There is clearly momentum in the business, not to mention a recurring revenue stream that accounts for around three-quarters of finnCap’s full-year revenue estimate of £20.5m and supports expectations of a 36 per cent rise in both pre-tax profit and EPS to £3.8m and 5.3p, respectively. Shareholders have just been rewarded with a 20 per cent hike in the half-year dividend to 0.6p and expect similar growth in the full-year payout to 1.8p. This implies STM’s shares are being rated on just eight times full-year earnings estimates net of cash on the balance sheet, offer a prospective dividend yield of 2.9 per cent, and are priced on a modest premium to book value of 50p.

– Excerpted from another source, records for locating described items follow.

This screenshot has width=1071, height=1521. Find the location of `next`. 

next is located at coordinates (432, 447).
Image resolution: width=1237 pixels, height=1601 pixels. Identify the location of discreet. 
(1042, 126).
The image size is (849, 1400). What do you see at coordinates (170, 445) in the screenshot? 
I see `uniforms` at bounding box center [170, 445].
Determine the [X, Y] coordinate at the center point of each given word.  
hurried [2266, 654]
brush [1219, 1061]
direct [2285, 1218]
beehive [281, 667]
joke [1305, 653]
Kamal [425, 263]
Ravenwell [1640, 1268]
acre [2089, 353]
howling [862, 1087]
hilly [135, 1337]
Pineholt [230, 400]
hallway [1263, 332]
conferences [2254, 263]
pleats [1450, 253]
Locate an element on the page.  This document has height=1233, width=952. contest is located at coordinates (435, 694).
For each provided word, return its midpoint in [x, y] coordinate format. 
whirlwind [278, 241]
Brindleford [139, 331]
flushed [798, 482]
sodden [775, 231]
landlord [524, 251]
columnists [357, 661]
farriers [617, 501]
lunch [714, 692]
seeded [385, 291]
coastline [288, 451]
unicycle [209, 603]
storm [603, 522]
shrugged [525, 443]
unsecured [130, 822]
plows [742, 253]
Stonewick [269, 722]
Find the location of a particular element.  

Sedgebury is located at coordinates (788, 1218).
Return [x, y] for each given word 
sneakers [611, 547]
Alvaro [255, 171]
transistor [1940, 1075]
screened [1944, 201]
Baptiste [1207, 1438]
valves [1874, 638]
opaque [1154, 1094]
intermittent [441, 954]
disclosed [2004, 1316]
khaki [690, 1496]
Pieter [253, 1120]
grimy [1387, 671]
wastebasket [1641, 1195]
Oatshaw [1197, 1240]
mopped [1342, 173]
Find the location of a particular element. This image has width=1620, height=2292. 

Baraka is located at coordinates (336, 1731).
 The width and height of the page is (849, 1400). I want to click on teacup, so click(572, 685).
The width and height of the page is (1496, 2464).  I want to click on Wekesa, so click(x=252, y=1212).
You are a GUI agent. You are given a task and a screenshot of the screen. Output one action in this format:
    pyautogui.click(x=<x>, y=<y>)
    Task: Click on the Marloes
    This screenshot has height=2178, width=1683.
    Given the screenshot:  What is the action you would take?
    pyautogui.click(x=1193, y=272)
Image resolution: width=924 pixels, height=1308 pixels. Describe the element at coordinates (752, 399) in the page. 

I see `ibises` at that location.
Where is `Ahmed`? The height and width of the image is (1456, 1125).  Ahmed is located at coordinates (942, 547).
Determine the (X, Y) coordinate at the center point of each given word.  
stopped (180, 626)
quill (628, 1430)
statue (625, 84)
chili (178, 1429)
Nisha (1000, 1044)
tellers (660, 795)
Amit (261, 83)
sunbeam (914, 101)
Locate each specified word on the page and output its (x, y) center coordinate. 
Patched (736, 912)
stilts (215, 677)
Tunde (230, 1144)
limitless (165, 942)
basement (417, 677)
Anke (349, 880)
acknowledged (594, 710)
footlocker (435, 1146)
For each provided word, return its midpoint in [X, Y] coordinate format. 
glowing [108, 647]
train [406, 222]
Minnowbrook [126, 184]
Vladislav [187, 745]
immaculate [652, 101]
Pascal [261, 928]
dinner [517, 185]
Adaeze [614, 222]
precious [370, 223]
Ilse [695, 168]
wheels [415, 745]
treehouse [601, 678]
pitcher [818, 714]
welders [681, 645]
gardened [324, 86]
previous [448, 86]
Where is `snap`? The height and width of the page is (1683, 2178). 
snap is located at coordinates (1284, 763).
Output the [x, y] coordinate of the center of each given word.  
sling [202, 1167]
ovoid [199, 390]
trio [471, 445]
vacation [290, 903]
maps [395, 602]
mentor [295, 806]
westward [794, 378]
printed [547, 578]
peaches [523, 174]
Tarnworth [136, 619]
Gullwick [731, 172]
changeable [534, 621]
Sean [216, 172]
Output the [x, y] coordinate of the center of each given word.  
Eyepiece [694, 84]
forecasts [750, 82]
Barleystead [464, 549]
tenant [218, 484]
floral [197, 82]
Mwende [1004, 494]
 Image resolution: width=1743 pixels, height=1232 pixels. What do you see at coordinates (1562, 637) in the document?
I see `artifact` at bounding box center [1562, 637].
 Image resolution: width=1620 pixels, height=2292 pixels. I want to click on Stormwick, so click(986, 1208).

The rating is anomalous, making a return to the share price highs around 70p, dating back to the autumn of 2015, a real possibility, and beyond if earnings-accretive acquisitions are made. Buy.

 

1pm on track for strong growth

Aim-traded shares in 1pm (OPM:51p), a specialist Aim-traded provider of finance to small- and medium-sized enterprises (SMEs) and a constituent of my 2014 Bargain Shares Portfolio, has delivered a modest profit beat in the financial year to the end of May 2017.

Buoyed by a 32 per cent increase in its gross lending portfolio to £89.5m, reflecting a two-thirds rise in new originations to £83m, revenue increased from £12.6m to £16.9m and supported a 17 per cent hike in adjusted pre-tax profit to £4.3m. Around half of new lending was funded by 1pm itself with the balance brokered on. A return on equity of 11.6 per cent is a decent return for shareholders who enjoyed a maintained dividend of 0.5p a share.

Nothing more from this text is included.